I suppose in FL with our really sandy soil it may be possible to have a big
leak that never shows up on the surface. But before I did a lot of digging
and troubleshooting, I'd first do some calculations and make sure that there
was something wrong.
1. Did your waterbills suddenly go up to $400-$500? What were they before
you began to suspect a leak? Has your county put a surcharge on the water
bills because of the current drought?
2. How much water did you use with irrigation? without irrigation?
3. You should be able to check your water meter while running a single zone
and determine how much water is being put out when that zone is operating.
Knowing the number of heads on each zone and their approximate output you
should be able to calculate an approximate level of water use. If there is
a single source for excessive water use that should become apparent. You
should be able to run each zone, determine how much water it puts out during
its cycle, compare with your calculations, and if there's little
discrepancy, multiply by the number of cycles in a month, and determine your
programmed irrigation amounts. If it's totally out of whack with your
actual usage you need to look further.
4. Once you know how much water is being used during irrigation, you should
be able to determine whether that's an abnormal amount, and then identify
which of the zones is/are causing the problem. If you haven't done so,
recheck the zone settings on the Rainbird to make sure each zone is only
running ~20 minutes, and only on 1-2 x week. If something caused the
controller program to go bad, you could be running the system a lot more
than originally planned.
5. Once you've (a) identified that there actually is a new problem and (b)
identified which zone is at fault, (or perhaps that there is a problem in
the manifold or location that might affect several zones) you can
trouble-shoot that area
I helped my hubby with lots of sprinkler repairs around our condo, and
since many were not protected we got a lot of cracked pipes until we got
everything in shape. We always has water washing out to the surface
when there was a leak.
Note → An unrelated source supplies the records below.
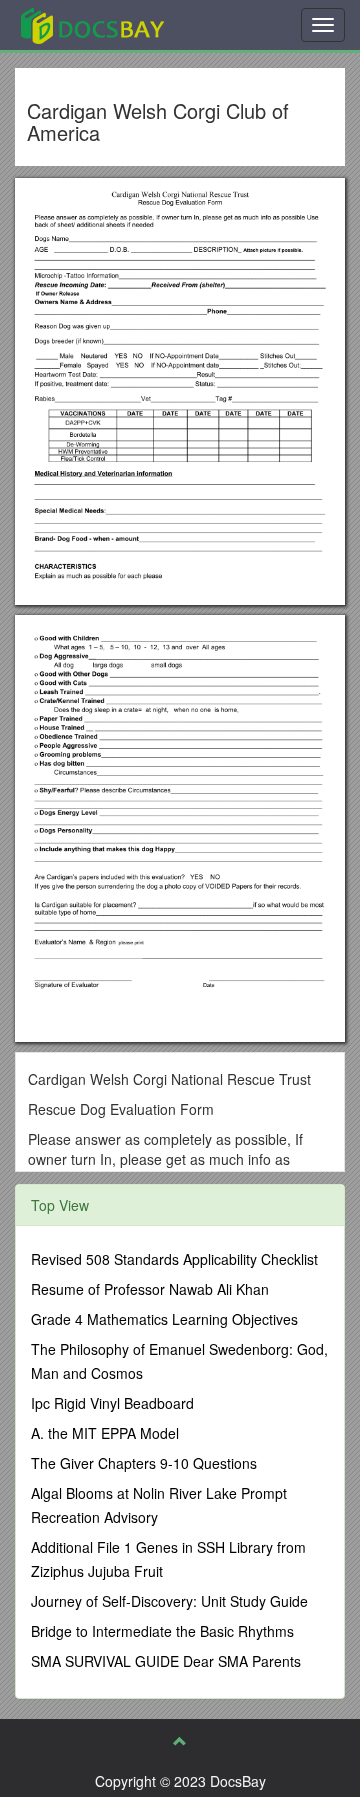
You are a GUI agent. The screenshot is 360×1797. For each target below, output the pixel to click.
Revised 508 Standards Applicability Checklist (174, 1259)
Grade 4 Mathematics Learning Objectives (164, 1319)
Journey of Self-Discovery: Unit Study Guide (169, 1601)
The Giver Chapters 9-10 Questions (144, 1463)
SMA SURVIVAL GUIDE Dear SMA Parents (166, 1661)
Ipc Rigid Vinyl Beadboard (112, 1403)
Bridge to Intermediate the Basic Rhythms (162, 1631)
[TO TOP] (180, 1741)
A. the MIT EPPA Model (105, 1433)
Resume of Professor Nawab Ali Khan (150, 1289)
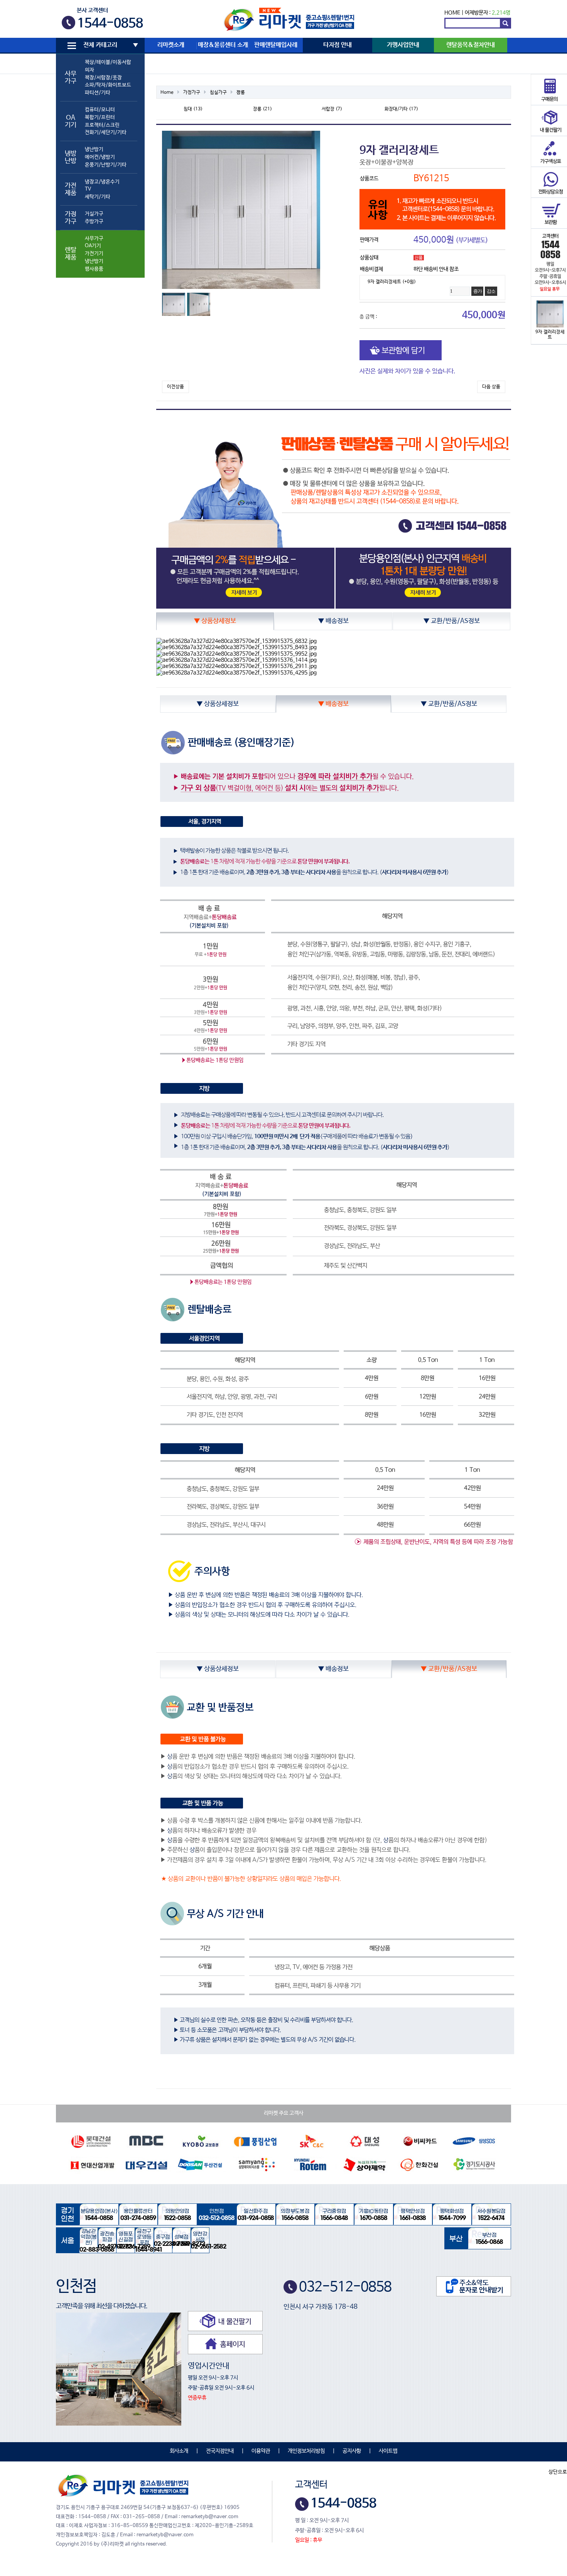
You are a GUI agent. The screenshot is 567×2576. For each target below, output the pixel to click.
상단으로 (557, 2472)
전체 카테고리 (100, 45)
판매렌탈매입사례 (275, 45)
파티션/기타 (97, 93)
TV (88, 189)
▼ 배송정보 (333, 621)
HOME (452, 13)
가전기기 (94, 253)
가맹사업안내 (403, 45)
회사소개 (179, 2451)
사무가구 (94, 238)
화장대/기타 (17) (401, 109)
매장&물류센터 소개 (223, 45)
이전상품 (175, 387)
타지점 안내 (337, 45)
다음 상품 (491, 387)
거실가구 (94, 214)
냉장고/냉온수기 (102, 182)
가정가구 (191, 92)
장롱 (240, 92)
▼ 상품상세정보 (215, 621)
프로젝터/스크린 (102, 125)
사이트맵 (388, 2451)
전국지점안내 (220, 2451)
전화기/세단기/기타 (106, 132)
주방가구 (94, 221)
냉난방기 (94, 149)
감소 (491, 291)
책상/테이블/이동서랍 (108, 62)
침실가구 (218, 92)
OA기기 (93, 246)
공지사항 (352, 2451)
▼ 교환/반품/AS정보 (452, 621)
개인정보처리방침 (306, 2451)
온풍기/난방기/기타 (106, 165)
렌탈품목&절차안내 (470, 45)
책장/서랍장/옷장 (103, 78)
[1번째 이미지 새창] (173, 304)
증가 (477, 291)
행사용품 (94, 269)
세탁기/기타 (97, 197)
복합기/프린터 (100, 117)
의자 (89, 70)
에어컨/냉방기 (100, 157)
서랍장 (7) (332, 109)
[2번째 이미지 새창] (198, 304)
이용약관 (260, 2451)
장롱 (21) (262, 109)
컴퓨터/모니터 (100, 110)
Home (167, 92)
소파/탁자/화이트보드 (108, 85)
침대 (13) (193, 109)
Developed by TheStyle (351, 2540)
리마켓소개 (170, 45)
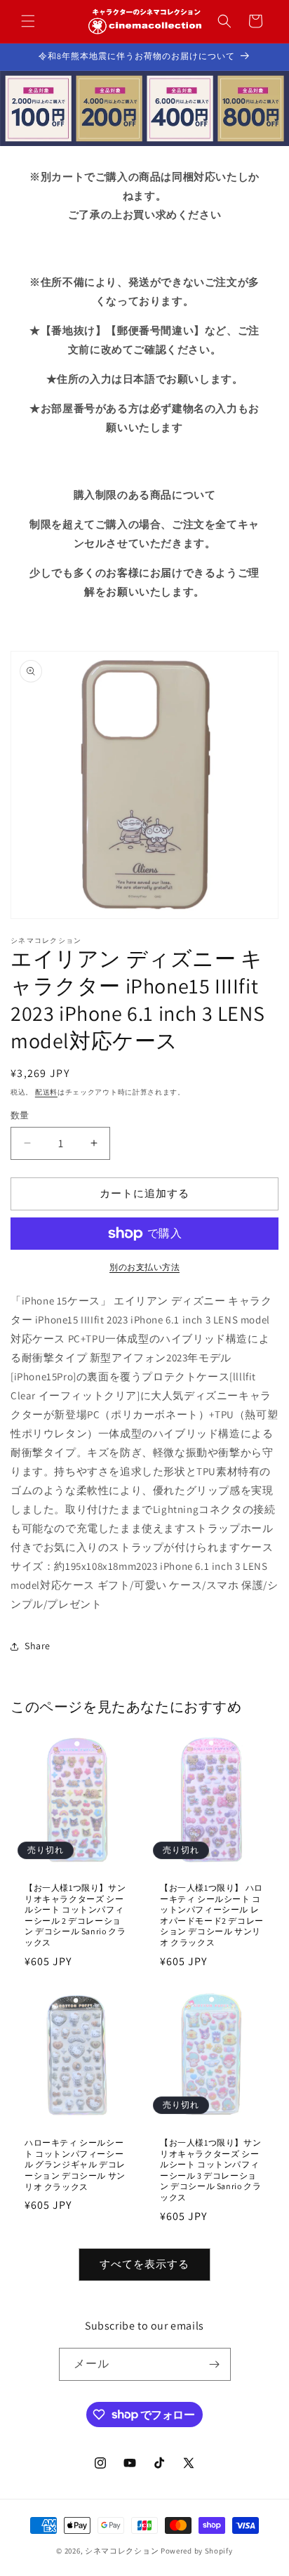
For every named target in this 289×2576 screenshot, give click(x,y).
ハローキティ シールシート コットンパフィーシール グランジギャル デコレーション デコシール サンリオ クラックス (75, 2164)
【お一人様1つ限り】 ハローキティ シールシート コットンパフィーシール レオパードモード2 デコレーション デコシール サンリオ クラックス (212, 1915)
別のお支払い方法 (144, 1267)
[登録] (214, 2364)
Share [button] (38, 1645)
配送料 (46, 1092)
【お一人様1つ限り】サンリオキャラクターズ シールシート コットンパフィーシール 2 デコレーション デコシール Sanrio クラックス (75, 1915)
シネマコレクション (122, 2551)
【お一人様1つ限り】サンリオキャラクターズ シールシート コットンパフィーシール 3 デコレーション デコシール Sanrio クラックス (210, 2169)
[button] (28, 21)
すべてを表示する (144, 2264)
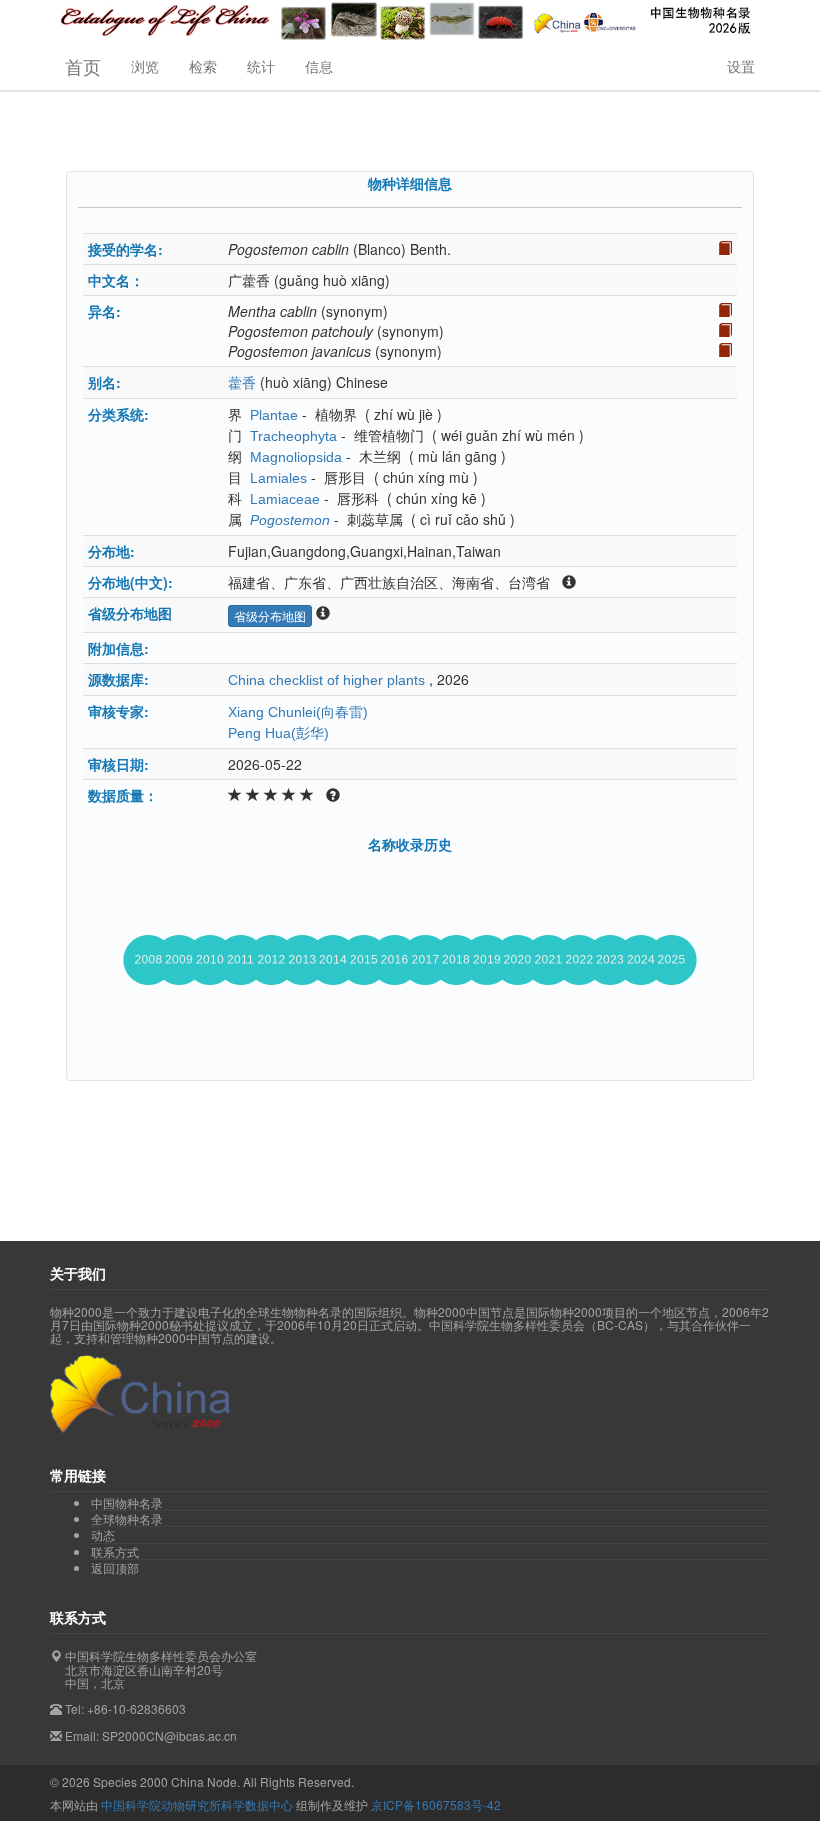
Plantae (274, 415)
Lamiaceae (285, 499)
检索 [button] (203, 66)
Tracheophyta (293, 436)
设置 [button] (741, 66)
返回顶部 (115, 1567)
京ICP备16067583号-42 (436, 1804)
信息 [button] (319, 66)
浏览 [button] (145, 66)
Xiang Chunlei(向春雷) (298, 712)
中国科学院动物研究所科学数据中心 (197, 1804)
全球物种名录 (127, 1519)
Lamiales (278, 478)
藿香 (242, 383)
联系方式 (115, 1552)
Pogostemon (290, 520)
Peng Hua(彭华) (278, 733)
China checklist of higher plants (326, 680)
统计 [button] (261, 66)
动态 (103, 1535)
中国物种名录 (127, 1503)
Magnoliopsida (296, 457)
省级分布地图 (270, 615)
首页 (83, 66)
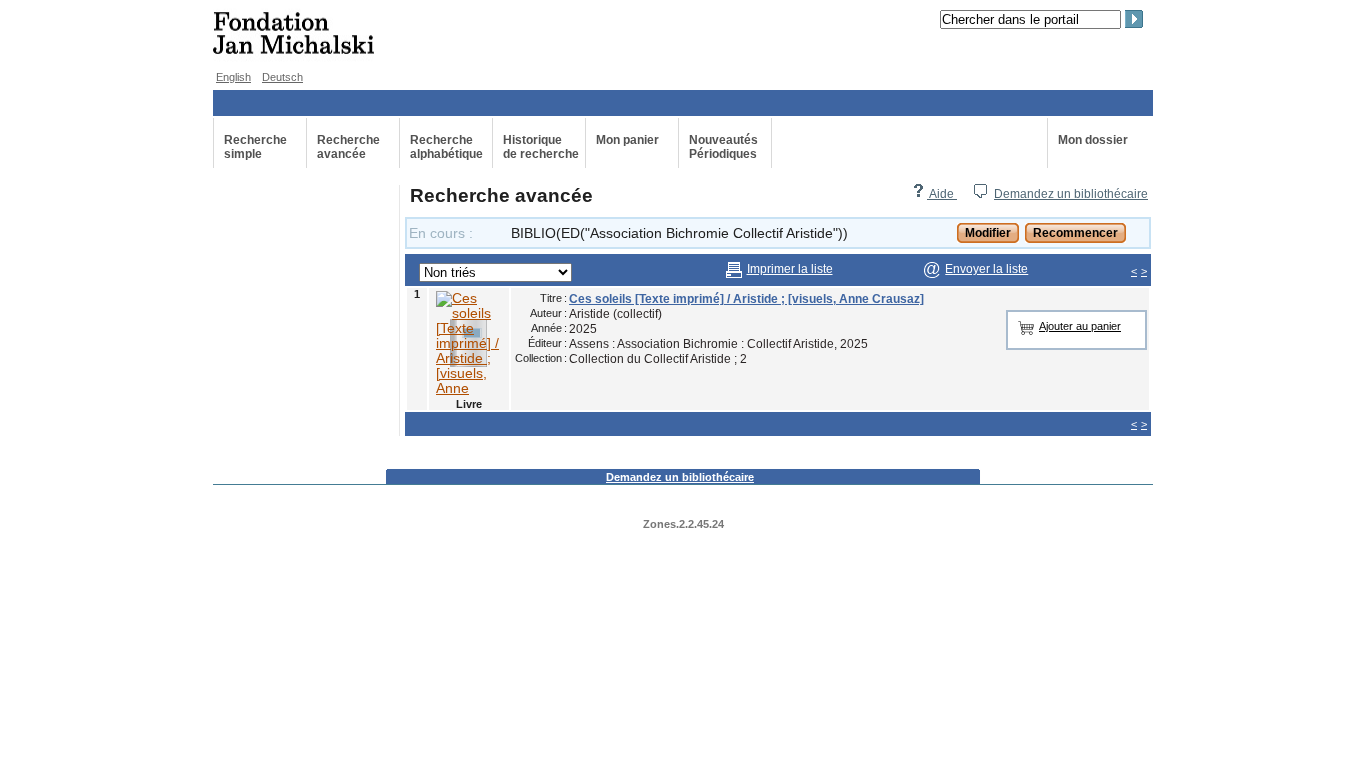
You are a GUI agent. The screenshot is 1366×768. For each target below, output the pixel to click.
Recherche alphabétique (446, 147)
A broken head will also flood one spot and
should be obvious. Are you present when the sprinkler runs to check out
sprinkler operation and timing? That would be my first chore, along
with making sure the system isn't running more often than it sould.
Those are whopping water bills and shutting off the system doesn prove
much. If your bill is high when you water and low when you don't, it
certaining doesn't seem like a sign of a leak to me ... seems much more
logical the timing is wrong. You could have major leaks but not have
any difference in the amount of water used.